I’m the last one to go over. I should have done it in my underwear, but I ended up getting my shorts wet and the rain soaked my t-shirt. Luckily, my sleeping bag at the bottom of my pack, stayed dry. 

It was a cold, fast, river and if not for the line that stretched across it––probably impossible to cross, as you just held on as the current tried to pull you down stream. I did do it in my sandals, which I’d been advised not to. 

After the crossing, we just kept going. I finally changed into another t-shirt, but it just kept raining. 

Finally, the rain stopped and the clouds vanished in an unexpected direction. Even so, I expect them to drop more rain on me. It seems as though we are following the storm system, south. 

It sucks to look north and see blue sky, but then look south and see the gray, rumbling thunder clouds in our way. 

We finally arrived and pitched camp here at Marie Lake, just below Selden Pass. 

It started to rain and I climbed in and went to sleep. Unfortunately, I now have to get up and go hang my food––then it’s Top Ramen and tea and off to dream land. 


Yes, memory. Funny how we forget so many things. Maybe I did it in thirteen days, the second time. Maybe never. 

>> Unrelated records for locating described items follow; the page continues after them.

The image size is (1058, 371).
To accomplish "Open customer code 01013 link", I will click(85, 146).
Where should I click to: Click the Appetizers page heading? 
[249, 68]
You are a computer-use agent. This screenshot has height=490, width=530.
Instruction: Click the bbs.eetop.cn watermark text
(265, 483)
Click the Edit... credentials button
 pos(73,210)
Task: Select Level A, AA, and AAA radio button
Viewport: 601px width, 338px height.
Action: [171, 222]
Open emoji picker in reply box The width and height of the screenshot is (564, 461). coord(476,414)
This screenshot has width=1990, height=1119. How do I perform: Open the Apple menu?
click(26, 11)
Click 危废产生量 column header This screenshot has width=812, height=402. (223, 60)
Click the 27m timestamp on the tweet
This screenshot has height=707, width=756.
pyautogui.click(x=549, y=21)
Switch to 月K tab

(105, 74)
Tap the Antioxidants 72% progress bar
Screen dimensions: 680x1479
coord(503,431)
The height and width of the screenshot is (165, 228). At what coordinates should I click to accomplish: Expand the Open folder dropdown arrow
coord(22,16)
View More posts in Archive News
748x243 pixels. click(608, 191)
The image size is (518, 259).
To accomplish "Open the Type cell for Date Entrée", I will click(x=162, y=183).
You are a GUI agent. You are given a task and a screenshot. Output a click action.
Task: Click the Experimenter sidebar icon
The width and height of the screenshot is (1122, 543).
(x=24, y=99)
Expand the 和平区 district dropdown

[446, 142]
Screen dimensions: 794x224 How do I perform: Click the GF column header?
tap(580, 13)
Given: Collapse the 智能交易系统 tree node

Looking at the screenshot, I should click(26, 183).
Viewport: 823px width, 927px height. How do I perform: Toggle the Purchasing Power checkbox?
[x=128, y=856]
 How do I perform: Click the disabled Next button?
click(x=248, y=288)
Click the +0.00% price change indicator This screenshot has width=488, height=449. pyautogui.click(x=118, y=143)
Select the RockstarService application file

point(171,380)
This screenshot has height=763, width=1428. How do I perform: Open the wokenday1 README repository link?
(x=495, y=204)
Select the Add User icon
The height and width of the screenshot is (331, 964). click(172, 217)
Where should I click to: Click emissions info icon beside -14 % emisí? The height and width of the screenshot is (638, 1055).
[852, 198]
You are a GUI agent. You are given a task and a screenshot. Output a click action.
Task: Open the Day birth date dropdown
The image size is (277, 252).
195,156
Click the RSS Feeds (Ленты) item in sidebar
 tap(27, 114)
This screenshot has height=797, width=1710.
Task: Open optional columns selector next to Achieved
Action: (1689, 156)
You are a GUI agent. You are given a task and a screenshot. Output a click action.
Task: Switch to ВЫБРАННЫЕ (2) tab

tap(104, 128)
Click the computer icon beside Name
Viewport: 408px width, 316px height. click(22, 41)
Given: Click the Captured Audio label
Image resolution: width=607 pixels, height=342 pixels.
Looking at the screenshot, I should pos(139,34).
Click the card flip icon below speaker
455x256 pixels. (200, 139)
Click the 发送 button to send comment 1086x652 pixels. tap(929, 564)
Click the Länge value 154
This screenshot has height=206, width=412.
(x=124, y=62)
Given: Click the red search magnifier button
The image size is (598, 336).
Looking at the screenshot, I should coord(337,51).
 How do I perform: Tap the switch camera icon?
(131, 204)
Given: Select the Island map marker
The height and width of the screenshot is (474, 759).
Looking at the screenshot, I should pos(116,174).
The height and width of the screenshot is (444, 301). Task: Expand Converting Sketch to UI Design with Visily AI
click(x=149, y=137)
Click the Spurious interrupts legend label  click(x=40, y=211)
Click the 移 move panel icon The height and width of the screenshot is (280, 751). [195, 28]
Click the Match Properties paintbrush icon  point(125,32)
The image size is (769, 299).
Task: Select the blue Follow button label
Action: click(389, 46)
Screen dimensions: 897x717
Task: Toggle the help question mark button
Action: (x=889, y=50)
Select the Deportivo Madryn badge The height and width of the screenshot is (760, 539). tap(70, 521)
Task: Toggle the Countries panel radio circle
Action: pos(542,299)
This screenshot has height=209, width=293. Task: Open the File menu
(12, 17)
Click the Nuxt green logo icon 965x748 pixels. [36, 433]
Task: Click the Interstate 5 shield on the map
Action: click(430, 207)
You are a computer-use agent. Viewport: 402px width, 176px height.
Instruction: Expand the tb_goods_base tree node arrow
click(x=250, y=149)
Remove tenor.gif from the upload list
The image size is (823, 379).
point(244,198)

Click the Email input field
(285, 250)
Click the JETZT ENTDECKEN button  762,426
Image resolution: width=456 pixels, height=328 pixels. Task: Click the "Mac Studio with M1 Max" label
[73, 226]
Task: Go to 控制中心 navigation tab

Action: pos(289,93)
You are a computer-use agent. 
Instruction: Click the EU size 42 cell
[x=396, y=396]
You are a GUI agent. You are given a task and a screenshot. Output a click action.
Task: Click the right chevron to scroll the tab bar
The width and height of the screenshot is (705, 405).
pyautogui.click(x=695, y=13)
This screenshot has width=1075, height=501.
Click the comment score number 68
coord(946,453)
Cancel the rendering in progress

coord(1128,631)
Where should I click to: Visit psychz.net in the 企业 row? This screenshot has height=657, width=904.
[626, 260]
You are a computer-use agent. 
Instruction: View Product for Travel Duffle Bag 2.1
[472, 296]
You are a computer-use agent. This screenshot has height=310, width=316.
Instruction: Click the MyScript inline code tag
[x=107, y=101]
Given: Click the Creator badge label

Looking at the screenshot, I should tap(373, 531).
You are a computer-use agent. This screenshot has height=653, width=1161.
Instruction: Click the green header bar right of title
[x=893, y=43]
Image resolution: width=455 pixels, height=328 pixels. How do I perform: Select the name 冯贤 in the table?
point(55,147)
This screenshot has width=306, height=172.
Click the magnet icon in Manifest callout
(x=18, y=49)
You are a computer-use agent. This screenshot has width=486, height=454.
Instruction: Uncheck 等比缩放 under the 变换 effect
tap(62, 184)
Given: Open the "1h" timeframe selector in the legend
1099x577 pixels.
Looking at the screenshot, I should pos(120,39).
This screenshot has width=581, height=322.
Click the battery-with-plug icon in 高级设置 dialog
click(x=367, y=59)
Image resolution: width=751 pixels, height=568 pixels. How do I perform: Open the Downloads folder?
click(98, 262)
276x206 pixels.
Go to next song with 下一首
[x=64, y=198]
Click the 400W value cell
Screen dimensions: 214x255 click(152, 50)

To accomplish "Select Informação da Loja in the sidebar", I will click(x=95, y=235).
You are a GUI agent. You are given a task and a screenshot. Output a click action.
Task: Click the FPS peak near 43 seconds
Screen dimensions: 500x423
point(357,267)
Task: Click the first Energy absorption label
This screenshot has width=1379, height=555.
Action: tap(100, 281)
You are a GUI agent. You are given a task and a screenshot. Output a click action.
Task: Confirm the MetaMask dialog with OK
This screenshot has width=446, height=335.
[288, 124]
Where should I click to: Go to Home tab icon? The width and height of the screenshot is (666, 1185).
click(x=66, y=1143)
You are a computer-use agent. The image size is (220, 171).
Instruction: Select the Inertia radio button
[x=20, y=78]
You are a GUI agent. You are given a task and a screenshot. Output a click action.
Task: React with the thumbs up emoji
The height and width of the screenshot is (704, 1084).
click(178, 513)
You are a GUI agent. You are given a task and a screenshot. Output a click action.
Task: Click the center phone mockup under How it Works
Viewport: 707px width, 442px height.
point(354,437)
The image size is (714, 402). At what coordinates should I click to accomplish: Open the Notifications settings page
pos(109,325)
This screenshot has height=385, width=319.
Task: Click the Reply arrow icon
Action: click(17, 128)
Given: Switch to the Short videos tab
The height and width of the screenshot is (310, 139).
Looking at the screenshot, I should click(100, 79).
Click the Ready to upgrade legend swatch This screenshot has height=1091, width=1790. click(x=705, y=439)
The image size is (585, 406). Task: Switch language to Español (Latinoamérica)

At Red’s Meadow, the “Mystical Manny” story began to slightly unfold. Scott called Manny and had a long conversation and it was decided that Manny would drive up to Vermilion and meet us there. 

I still didn’t have a real idea why Manny had left Scott at Tuolomne, but that would soon be solved. 

I am trying to think of this JMT as one where I came into a case of “PTSD” or selective memory, of sorts––I remember all of the defining moments––the issues with Scott, but I don’t remember the trip too much. 

And my journal doesn’t seem to help, with me leaving out various details, only to remember them now, years later. 

As the boat slipped into the dock at the VVR, Scott pointed out Manny, standing on the shore and as soon as we stepped off the boat, Scott vanished, leaving me to take a little walk with Manny. 

HIs first words were something like, Maybe by now you are getting an idea of what happened to me––then he proceeded to tell me how he had turned around within half an hour of their getting on the trail, back at TM. 

He and Scott had been friends for a long time, but Scott could be sort of an asshole, he told me (and I knew by now, first-hand) . . . he even explained their differing responses to smoking pot––Scott, the maniac and Manny, Mr. Mellow. 

I felt really great having Manny there, but it turned out that he and Scott were just so used to one another, so almost one and the same and ultimately so on one another’s side, that I didn’t have him as a third person––he was just a slightly less interested, interactive partner. 

I couldn’t count on him to help me out––to defend me in any way. He was actually useless. 

When he smoked, he just got so super-mellow that he was able to ignore everything, so that by the end of the day, after dealing with all Scott’s ranting, he just got stoned, crawled in his tent and left me to be yelled at and berated. 

Oddly enough,I now realize that he was almost like a parent, like my dad, even. He could yell at me all he wanted––I wasn’t going to say anything. I wasn’t going to leave him. I didn’t have the strength and if he truly was this father-figure, I still loved the guy and hadn’t figured him out yet, so why would I leave? 

I didn’t––not for days and not until he forced me to . . . but that’s days away. 

Funny as well to think that the Bear Creek crossing would be my first obstacle. What was all that endless snow that I’d already dealt with––easy? 

And I do remember being just so happy that his shoes had burned. For a moment I thought that maybe this would  somehow be the end of his trip, or that he would be going a lot slower, but no. 

I was scheming on getting away from him. I was hating him, and yet . . . 

And this was the wettest, most miserable of trips. It rained and thundered all the time. And when it wasn’t the rain, then it was Scott, thundering down on me and why the hell I ever decided to do this again, I do not know. It’s not like I really needed, the perfect experience.